Achieving balanced performance across student outcome categories is largely dependent on the multi-objective design. The suggested framework reduces the propensity of ensemble models to overfit majority classes by penalizing excessive model complexity and class-wise performance difference during optimization. Improved class-wise F1-scores and smaller performance differences between graduate and dropout categories are clear indications of this effect. For early warning systems, where ignoring minority high-risk pupils can compromise the usefulness of predictive analytics, such balanced behavior is crucial.

In addition to improving performance, uncertainty-aware prediction is a major improvement over the deterministic student risk model. Because some student profiles are inherently ambiguous, the entropy-based uncertainty distributions show significant variation in prediction confidence. Higher predictive entropy is closely correlated with misclassification risk, as evidenced by the distinct divergence between uncertainty levels for successfully and wrongly categorized examples. This result provides empirical support for the suggested uncertainty modeling approach’s efficacy and emphasizes its significance for practical implementation, as decision-makers must choose between trustworthy alarms and unclear situations that need more research.

Uncertainty-aware outputs allow for more sophisticated academic interventions from an applied standpoint. While high-uncertainty scenarios might benefit from postponed choices, more data collection, or human review, high-confidence predictions can initiate urgent support actions. This capability, which emphasizes openness, dependability, and risk-aware decision-making in delicate areas like education, is consistent with growing ideals of trustworthy and responsible artificial intelligence.

The robustness of the suggested framework is further supported by the stability of the adjusted hyperparameters and the steady convergence behavior of the HSO algorithm. These findings imply that the holistic swarm-based search technique avoids premature convergence while successfully navigating intricate, non-convex hyperparameter domains. Additionally, the model’s explanatory value is strengthened by the semantic interpretation of influential features, which shows that academic, administrative, and socioeconomic factors collectively contain latent aspects of student motivation, resilience, and institutional restrictions.

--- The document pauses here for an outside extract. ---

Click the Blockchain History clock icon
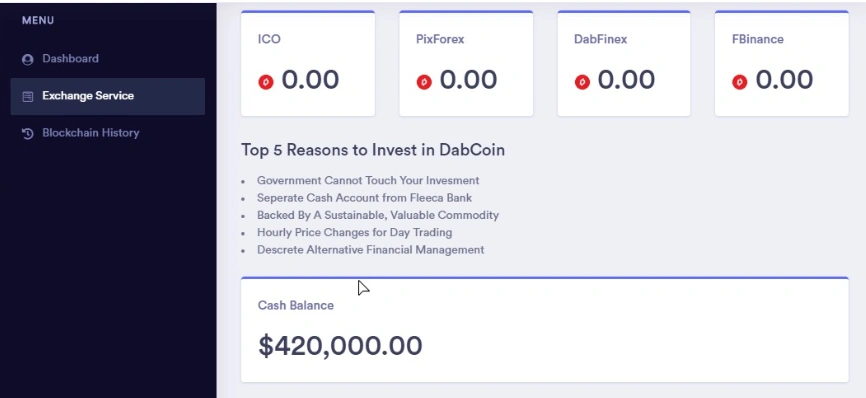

Despite these advantages, there are certain drawbacks that should be discussed. Because just one publicly accessible dataset was used for the trials, generalizability across universities with various student demographics or academic frameworks may be limited. Furthermore, entropy-based uncertainty does not completely differentiate between aleatoric and epistemic uncertainty, even though it offers useful confidence estimates. Future research prospects include cross-institutional validation, longitudinal analysis, and the incorporation of more sophisticated uncertainty decomposition approaches to address these limitations.

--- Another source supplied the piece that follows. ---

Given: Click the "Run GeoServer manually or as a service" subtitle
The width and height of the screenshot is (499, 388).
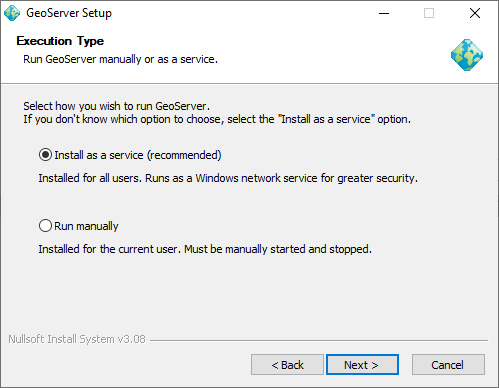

Overall, by fusing robust optimization, confidence-aware prediction, and useful interpretability, the suggested multi-objective and uncertainty-aware HSO-RF framework pushes the boundaries of educational data mining. The findings show that increasing model credibility is just as important as increasing accuracy, especially when predictive algorithms are meant to guide student support plans and high-stakes academic decisions.

5. Conclusions

To improve multiclass student academic performance and dropout prediction, this study suggested a reliable, multi-objective, and uncertainty-aware predictive framework that combines the Random Forest (RF) classifier with Holistic Swarm Optimization (HSO). The suggested methodology simultaneously balances macro F1-score, model complexity, and inter-class performance fairness, in contrast to traditional methods that maximize predictive accuracy separately. This makes it especially useful for severely imbalanced educational datasets. Extensive trials on the publicly available Predict Students’ Dropout and Academic Success dataset show that the proposed HSO-RF framework outperforms standard machine learning models and improves upon the baseline RF configuration by roughly 1–2% in macro and weighted F1-score. It achieves a weighted F1-score of 76.0% and an overall accuracy of 77.74%. More importantly, the improved model reduces bias in favor of the majority “Graduate” class by doing better on minority classes, particularly when it comes to identifying dropout-prone students. In the context of imbalanced multiclass prediction, where increases in macro F1-score directly imply improved dependability for underrepresented and high-risk student groups, these improvements—while quantitatively modest—are noteworthy. Other than predictive performance, the suggested approach can measure confidence in individual student risk assessments thanks to the incorporation of uncertainty-aware prediction. By differentiating between high-confidence and high-uncertainty forecasts, this capacity gives academic advisers practical insights that promote better-informed and more focused intervention tactics. The robustness and interpretability of the suggested method are further supported by the observed stability of the adjusted hyperparameters and feature importance rankings. From a wider angle, the findings demonstrate how intricate relationships between administrative, socioeconomic, macroeconomic, and academic issues influence educational attainment. Together, these factors serve as significant markers of student motivation, resilience, and institutional restrictions in addition to being computational predictors. The suggested paradigm advances the creation of reliable and ethical educational analytics by combining robust optimization, uncertainty estimates, and semantic interpretation.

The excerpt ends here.